### Activity
The line containing "Open the zoom" marks where to begin. Write out that line and every line after it exactly, through the last line below.

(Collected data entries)
________________

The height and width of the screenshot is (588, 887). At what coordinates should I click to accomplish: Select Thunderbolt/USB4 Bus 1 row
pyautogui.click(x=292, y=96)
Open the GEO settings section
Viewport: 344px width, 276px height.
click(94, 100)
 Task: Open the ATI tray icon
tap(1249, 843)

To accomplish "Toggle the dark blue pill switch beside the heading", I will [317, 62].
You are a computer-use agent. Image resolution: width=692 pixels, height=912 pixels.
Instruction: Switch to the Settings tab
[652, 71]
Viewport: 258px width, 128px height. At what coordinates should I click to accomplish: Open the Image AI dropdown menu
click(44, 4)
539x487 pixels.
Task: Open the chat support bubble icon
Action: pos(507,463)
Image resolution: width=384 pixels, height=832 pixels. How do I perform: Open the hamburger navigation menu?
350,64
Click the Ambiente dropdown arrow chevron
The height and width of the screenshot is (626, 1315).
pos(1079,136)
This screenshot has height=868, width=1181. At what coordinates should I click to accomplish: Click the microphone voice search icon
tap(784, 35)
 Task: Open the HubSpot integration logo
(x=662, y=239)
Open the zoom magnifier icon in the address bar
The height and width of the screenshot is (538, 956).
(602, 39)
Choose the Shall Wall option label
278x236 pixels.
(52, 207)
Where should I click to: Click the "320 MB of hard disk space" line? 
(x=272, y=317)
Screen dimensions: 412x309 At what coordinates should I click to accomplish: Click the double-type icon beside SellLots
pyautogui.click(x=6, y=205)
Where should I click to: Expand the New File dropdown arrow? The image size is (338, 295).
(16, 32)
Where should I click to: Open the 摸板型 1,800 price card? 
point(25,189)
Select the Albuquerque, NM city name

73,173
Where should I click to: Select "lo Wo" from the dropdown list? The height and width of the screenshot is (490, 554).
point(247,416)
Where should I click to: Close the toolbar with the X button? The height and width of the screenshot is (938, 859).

________________

### Problem solution
Open the zoom magnifier icon in the address bar
The height and width of the screenshot is (538, 956).
(602, 39)
Choose the Shall Wall option label
278x236 pixels.
(52, 207)
Where should I click to: Click the "320 MB of hard disk space" line? 
(x=272, y=317)
Screen dimensions: 412x309 At what coordinates should I click to accomplish: Click the double-type icon beside SellLots
pyautogui.click(x=6, y=205)
Where should I click to: Expand the New File dropdown arrow? The image size is (338, 295).
(16, 32)
Where should I click to: Open the 摸板型 1,800 price card? 
point(25,189)
Select the Albuquerque, NM city name

73,173
Where should I click to: Select "lo Wo" from the dropdown list? The height and width of the screenshot is (490, 554).
point(247,416)
Where should I click to: Close the toolbar with the X button? The height and width of the screenshot is (938, 859).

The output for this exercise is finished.